* _Work order_
Each entry should be duplicated exactly, with no line missing.

==================================================

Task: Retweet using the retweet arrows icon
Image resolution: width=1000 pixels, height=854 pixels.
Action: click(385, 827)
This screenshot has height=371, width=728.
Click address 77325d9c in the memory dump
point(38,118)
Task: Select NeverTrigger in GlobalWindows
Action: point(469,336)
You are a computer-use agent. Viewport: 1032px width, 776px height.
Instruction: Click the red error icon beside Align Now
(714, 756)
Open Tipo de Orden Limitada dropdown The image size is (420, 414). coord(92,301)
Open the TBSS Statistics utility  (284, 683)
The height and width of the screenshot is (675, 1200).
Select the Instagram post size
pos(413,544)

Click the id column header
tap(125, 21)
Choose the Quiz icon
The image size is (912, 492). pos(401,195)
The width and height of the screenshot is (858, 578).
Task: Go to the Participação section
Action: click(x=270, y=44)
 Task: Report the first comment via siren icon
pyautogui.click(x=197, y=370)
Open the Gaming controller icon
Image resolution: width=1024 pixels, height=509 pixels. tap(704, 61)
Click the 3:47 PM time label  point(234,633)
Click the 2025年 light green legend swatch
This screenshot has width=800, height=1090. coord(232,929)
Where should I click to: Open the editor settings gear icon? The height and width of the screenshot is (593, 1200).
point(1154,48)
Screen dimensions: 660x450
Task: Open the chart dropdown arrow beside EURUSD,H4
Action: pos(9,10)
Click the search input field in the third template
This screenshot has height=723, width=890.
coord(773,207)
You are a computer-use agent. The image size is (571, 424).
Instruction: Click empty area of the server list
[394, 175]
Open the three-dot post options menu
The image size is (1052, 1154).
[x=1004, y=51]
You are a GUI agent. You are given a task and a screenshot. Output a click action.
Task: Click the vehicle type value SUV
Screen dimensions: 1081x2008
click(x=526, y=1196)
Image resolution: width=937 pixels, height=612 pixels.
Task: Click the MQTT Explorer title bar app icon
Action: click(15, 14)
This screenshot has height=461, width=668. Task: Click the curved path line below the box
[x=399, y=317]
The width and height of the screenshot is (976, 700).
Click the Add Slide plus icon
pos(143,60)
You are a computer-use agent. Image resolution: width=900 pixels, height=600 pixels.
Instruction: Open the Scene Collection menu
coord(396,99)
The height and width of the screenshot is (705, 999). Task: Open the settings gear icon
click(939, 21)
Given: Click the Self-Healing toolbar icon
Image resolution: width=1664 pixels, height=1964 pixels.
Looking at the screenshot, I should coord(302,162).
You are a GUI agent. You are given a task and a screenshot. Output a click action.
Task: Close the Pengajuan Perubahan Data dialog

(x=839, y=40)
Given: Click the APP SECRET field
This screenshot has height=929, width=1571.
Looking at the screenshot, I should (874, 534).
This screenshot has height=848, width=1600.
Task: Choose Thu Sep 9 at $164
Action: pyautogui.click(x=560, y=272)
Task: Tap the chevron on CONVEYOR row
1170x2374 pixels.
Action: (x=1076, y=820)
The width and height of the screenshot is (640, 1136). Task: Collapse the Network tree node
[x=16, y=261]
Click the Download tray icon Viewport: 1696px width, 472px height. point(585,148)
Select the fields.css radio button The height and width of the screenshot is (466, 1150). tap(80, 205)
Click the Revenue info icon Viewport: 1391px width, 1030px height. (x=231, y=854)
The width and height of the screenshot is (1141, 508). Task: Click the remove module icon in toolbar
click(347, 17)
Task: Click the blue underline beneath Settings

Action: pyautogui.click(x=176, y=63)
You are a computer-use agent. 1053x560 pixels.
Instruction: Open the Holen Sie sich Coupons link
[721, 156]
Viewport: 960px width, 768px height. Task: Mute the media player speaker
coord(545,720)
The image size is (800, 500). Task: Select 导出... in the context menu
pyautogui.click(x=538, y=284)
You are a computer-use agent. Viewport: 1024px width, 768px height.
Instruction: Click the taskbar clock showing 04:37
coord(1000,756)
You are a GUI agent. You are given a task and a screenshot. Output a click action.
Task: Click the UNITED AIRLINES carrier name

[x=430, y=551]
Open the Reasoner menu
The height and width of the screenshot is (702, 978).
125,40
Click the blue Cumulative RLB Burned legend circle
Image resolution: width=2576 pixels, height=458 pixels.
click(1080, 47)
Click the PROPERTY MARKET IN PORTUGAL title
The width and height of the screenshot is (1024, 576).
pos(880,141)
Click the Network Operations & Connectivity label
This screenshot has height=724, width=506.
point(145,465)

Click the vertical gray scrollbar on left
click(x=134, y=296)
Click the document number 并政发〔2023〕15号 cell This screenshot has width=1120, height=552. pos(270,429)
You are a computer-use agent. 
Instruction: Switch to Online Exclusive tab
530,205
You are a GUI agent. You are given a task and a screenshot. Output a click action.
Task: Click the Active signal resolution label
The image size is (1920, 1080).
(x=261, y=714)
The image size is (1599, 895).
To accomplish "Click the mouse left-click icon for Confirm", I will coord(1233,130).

==================================================

* _Answer to the problem_
Task: Retweet using the retweet arrows icon
Image resolution: width=1000 pixels, height=854 pixels.
Action: click(385, 827)
This screenshot has height=371, width=728.
Click address 77325d9c in the memory dump
point(38,118)
Task: Select NeverTrigger in GlobalWindows
Action: point(469,336)
You are a computer-use agent. Viewport: 1032px width, 776px height.
Instruction: Click the red error icon beside Align Now
(714, 756)
Open Tipo de Orden Limitada dropdown The image size is (420, 414). coord(92,301)
Open the TBSS Statistics utility  (284, 683)
The height and width of the screenshot is (675, 1200).
Select the Instagram post size
pos(413,544)

Click the id column header
tap(125, 21)
Choose the Quiz icon
The image size is (912, 492). pos(401,195)
The width and height of the screenshot is (858, 578).
Task: Go to the Participação section
Action: click(x=270, y=44)
 Task: Report the first comment via siren icon
pyautogui.click(x=197, y=370)
Open the Gaming controller icon
Image resolution: width=1024 pixels, height=509 pixels. tap(704, 61)
Click the 3:47 PM time label  point(234,633)
Click the 2025年 light green legend swatch
This screenshot has width=800, height=1090. coord(232,929)
Where should I click to: Open the editor settings gear icon? The height and width of the screenshot is (593, 1200).
point(1154,48)
Screen dimensions: 660x450
Task: Open the chart dropdown arrow beside EURUSD,H4
Action: pos(9,10)
Click the search input field in the third template
This screenshot has height=723, width=890.
coord(773,207)
You are a computer-use agent. The image size is (571, 424).
Instruction: Click empty area of the server list
[394, 175]
Open the three-dot post options menu
The image size is (1052, 1154).
[x=1004, y=51]
You are a GUI agent. You are given a task and a screenshot. Output a click action.
Task: Click the vehicle type value SUV
Screen dimensions: 1081x2008
click(x=526, y=1196)
Image resolution: width=937 pixels, height=612 pixels.
Task: Click the MQTT Explorer title bar app icon
Action: click(15, 14)
This screenshot has height=461, width=668. Task: Click the curved path line below the box
[x=399, y=317]
The width and height of the screenshot is (976, 700).
Click the Add Slide plus icon
pos(143,60)
You are a computer-use agent. Image resolution: width=900 pixels, height=600 pixels.
Instruction: Open the Scene Collection menu
coord(396,99)
The height and width of the screenshot is (705, 999). Task: Open the settings gear icon
click(939, 21)
Given: Click the Self-Healing toolbar icon
Image resolution: width=1664 pixels, height=1964 pixels.
Looking at the screenshot, I should coord(302,162).
You are a GUI agent. You are given a task and a screenshot. Output a click action.
Task: Close the Pengajuan Perubahan Data dialog

(x=839, y=40)
Given: Click the APP SECRET field
This screenshot has height=929, width=1571.
Looking at the screenshot, I should (874, 534).
This screenshot has height=848, width=1600.
Task: Choose Thu Sep 9 at $164
Action: pyautogui.click(x=560, y=272)
Task: Tap the chevron on CONVEYOR row
1170x2374 pixels.
Action: (x=1076, y=820)
The width and height of the screenshot is (640, 1136). Task: Collapse the Network tree node
[x=16, y=261]
Click the Download tray icon Viewport: 1696px width, 472px height. point(585,148)
Select the fields.css radio button The height and width of the screenshot is (466, 1150). tap(80, 205)
Click the Revenue info icon Viewport: 1391px width, 1030px height. (x=231, y=854)
The width and height of the screenshot is (1141, 508). Task: Click the remove module icon in toolbar
click(347, 17)
Task: Click the blue underline beneath Settings

Action: pyautogui.click(x=176, y=63)
You are a computer-use agent. 1053x560 pixels.
Instruction: Open the Holen Sie sich Coupons link
[721, 156]
Viewport: 960px width, 768px height. Task: Mute the media player speaker
coord(545,720)
The image size is (800, 500). Task: Select 导出... in the context menu
pyautogui.click(x=538, y=284)
You are a computer-use agent. Viewport: 1024px width, 768px height.
Instruction: Click the taskbar clock showing 04:37
coord(1000,756)
You are a GUI agent. You are given a task and a screenshot. Output a click action.
Task: Click the UNITED AIRLINES carrier name

[x=430, y=551]
Open the Reasoner menu
The height and width of the screenshot is (702, 978).
125,40
Click the blue Cumulative RLB Burned legend circle
Image resolution: width=2576 pixels, height=458 pixels.
click(1080, 47)
Click the PROPERTY MARKET IN PORTUGAL title
The width and height of the screenshot is (1024, 576).
pos(880,141)
Click the Network Operations & Connectivity label
This screenshot has height=724, width=506.
point(145,465)

Click the vertical gray scrollbar on left
click(x=134, y=296)
Click the document number 并政发〔2023〕15号 cell This screenshot has width=1120, height=552. pos(270,429)
You are a computer-use agent. 
Instruction: Switch to Online Exclusive tab
530,205
You are a GUI agent. You are given a task and a screenshot. Output a click action.
Task: Click the Active signal resolution label
The image size is (1920, 1080).
(x=261, y=714)
The image size is (1599, 895).
To accomplish "Click the mouse left-click icon for Confirm", I will coord(1233,130).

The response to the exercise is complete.